** GIVEN RECORDS follows **
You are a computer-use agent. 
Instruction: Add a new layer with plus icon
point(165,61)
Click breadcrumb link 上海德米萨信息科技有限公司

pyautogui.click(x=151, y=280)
** End of GIVEN RECORDS **
● WHAT YOU HAVE TO DO
Each line of the records belongs in the answer, reproduced exactly.

● RESULT OF THIS TASK
You are a computer-use agent. 
Instruction: Add a new layer with plus icon
point(165,61)
Click breadcrumb link 上海德米萨信息科技有限公司

pyautogui.click(x=151, y=280)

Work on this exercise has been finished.